Don’t Fall for It! 7 Overhyped Stocks to Avoid

Stocks to sell

When it comes to investing, not all that glitters is gold. In fact, the shiny overhyped stocks often blind us to the inherent risks in capital markets, trading at prices completely divorced from their fundamentals. Several such stocks faced a reality check last year, with their frothy valuations melting away to more reasonable levels. However, many of them still trade at unattractive, inflated values.

If you’re knee-deep in popular growth investments, it might be ideal for pocketing some gains. So, let’s dig into the stocks to sell now, enabling you to build a more balanced portfolio. In curating the list, I’ve used an app called Ape Wisdom that lists the most trending stocks on the internet.

Carnival (CCL)

Source: shutterstock.com/Black Salmon

Carnival (NYSE:CCL) has essentially donned the cape of the comeback kid of late, turning heads with its stellar performance since bottoming out in May. However, the voyage ahead isn’t exactly smooth sailing. The pandemic-led challenges continue to haunt the company’s economic fortress, with its balance sheet bearing the brunt.

CCL’s liquidity ratios are firmly in the red, and analysts’ forecasts point to a rocky road ahead.

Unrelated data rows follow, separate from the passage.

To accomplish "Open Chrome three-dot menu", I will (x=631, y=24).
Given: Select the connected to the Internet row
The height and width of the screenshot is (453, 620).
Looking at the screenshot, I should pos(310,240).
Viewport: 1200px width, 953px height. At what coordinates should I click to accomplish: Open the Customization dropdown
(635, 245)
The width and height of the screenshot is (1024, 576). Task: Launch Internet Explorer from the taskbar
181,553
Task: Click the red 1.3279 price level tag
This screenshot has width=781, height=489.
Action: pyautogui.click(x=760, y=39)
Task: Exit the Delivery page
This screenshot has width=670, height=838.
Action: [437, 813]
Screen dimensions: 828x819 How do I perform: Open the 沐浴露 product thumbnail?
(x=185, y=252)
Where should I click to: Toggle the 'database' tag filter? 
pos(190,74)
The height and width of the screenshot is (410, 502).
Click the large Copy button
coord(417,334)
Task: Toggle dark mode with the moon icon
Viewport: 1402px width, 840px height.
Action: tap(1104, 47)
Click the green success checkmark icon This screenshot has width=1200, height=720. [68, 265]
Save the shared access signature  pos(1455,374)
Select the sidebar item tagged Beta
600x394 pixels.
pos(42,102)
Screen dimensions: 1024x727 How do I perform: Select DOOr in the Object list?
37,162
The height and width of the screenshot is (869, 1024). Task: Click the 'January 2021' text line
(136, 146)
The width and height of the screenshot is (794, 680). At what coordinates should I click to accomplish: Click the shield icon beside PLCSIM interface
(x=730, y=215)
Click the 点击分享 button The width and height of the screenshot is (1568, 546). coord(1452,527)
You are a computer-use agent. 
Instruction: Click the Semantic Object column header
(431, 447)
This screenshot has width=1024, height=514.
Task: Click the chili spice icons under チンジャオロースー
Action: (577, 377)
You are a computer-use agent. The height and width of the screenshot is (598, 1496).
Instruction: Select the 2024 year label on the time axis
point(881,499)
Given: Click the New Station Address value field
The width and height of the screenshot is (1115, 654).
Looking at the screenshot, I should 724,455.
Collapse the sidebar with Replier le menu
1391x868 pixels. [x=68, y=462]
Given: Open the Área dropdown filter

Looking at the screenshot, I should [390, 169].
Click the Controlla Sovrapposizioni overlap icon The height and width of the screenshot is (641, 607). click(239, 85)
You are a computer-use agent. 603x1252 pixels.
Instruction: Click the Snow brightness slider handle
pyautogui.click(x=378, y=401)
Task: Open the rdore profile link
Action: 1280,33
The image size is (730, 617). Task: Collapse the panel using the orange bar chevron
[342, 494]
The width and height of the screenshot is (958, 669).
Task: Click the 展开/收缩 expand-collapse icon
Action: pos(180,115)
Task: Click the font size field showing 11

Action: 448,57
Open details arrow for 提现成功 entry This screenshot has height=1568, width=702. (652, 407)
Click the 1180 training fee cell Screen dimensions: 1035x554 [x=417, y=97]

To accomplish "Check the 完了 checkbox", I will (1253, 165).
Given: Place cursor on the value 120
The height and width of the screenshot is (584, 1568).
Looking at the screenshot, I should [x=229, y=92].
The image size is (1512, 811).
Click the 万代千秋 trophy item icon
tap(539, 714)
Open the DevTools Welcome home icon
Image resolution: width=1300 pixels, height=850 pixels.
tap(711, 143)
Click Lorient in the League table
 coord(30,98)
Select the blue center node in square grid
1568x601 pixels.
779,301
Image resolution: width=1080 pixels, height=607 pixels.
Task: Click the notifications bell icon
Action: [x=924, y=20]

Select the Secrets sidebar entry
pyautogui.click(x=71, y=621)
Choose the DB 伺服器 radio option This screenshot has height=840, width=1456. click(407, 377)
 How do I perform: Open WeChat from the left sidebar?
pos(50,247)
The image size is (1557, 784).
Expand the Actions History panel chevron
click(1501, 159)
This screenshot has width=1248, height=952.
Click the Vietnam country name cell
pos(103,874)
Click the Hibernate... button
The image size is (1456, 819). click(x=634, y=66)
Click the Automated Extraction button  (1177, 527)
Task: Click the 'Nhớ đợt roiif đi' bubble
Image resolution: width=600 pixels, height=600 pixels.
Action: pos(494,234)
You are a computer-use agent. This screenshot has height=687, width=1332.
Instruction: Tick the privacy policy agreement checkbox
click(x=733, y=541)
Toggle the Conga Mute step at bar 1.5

CCL’s adjusted earnings per share depict a steady recovery through 2025. Hence, its EPS is forecasted to be at a negative 14 cents this year, followed by a major improvement to 92 cents in fiscal 2024. That said, it’s still a far cry from the robust $4.4 it generated in fiscal 2019. Moreover, income investors are waiting in the wings, and their return hinged on the unlikely resumption of share repurchases and dividends.

Virgin Galactic (SPCE)

Source: shutterstock.com/Leonid Sorokin

Virgin Galactic’s (NYSE:SPCEGalactic 01 mission soared triumphantly into the cosmos yesterday, marking its first successful foray with paying customers onboard.

Nevertheless, the victorious ascent is an eye-wash from the company’s financial gravity. Virgin Galactic’s balance sheet tells a sobering tale of operational hurdles and looming losses. Despite a backlog of 800 tickets for its suborbital joyrides, the company is trapped in a maze of operational challenges. Moreover, Unity’s four-passenger capacity with the company’s lofty operating expenses paints a bleak financial picture ahead. Future hopes rest on its forthcoming spaceship Delta, promising substantially greater capacity and higher flight frequency. However, with a 2026 launch date and competitors like Blue Origin not waiting for the dust to settle, and hence the road to success for Virgin Galactic remains clouded with uncertainty.

AMC Entertainment (AMC)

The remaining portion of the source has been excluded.